As painfully eye opening as this exercise may prove to be, you can begin to use this information to identify areas of opportunity, vulnerability, and hopefully some low-hanging fruit.
Develop a Plan of Action
Once you have a baseline understanding of where you are and what you have, you can then begin to develop a methodical plan of action. Focusing on how far behind you might be or where you should be is not going to be the most effective use of your time. The great news is there is no need to reinvent the wheel as there are several free resources available to get you started and well on your way.
Organizational commitment can be a very steep hill to climb as most CISO’s would attest. There are several levels of commitment required in order for any Cybersecurity effort to succeed. The fact of the matter is that Cyber security is not just an IT issue but rather it is a business issue. Not convinced? What would happen today if the Tax Collection software went completely offline as a result of a breach? To make matters worse, there are 30 impatient citizens lined up to conduct a transaction that doesn’t exactly top the list of their favorite things to do on a Monday morning. Sure, technical support is on the way but it is a critical business operation that is preventing your organization from collecting revenue.
Improving your Organizations Cybersecurity Posture
I define Cybersecurity Posture as an organizations disposition in regards to the identification, management, and protection of electronic data. This includes taking the appropriate measures to safeguard data from unauthorized access and/or use of any kind. Leaving you with just another thought provoking article would prove to be a disservice to the audience, therefore my hope is that the guidance to follow will assist you in improving the Cybersecurity Posture of your organization.
Cybersecurity Assessment: If you need help getting started here there are plenty of resources available. The U.S. Department of Homeland Security has developed an excellent assortment of programs and resources specifically designed to guide organizations in Cybersecurity protection, awareness, education, assessments, incident management, and response efforts. In regards to assessments, there are free resources such as the Cyber Resilience Review (CRR) that packages tools and templates to determine where there are areas of opportunity to improve.
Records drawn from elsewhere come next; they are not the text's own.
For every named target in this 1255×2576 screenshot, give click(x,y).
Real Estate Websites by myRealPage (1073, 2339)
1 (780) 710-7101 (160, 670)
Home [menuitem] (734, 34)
Cybersecurity Program: You must establish a Cybersecurity plan for your organization. Often times this can be extremely challenging for smaller government agencies that have a very small IT staff to no IT staff at all. Many local governments find themselves in this position but again there is an abundance of resources available. The Multi-State Information Sharing & Analysis Center (MS-ISAC) has been designated by DHS as the key resource for State, Local, Territorial, and Tribal governments (SLTT) in Cybersecurity. Membership is free and the benefits have filled the gaps for several government agencies who financially are not equipped to address cyber-threats on their own.
Cybersecurity Insurance: Consider cautiously investigating the benefits of Cyber insurance as investigations, notifications, and restitution such as consumer credit monitoring services can be very costly. Increasing efforts by both state and federal governments in regulating what is required once a breach occurs most likely will continue. To make matters worse, recent legislative efforts seek to broaden the definition of “personal data” which translates to more resources, funding, and preventative measures to remain compliant.
Cybersecurity Culture: In order to develop a Cyber aware culture you must first understand what the culture is in your respective organization. Nothing about Cybersecurity comes natural to most and therefore continuous communication, education, and commitment will be required. As part of your Cybersecurity program, ensure that you incorporate educational training such as participating in National Cyber Security Awareness Month (NCSAM), hold quarterly events, and send out regular communication in the form of tips or newsletters.
In closing, remember that Cybersecurity in and of itself has no final destination but most certainly is one of the most critical journeys that we must take in the information age we live in today.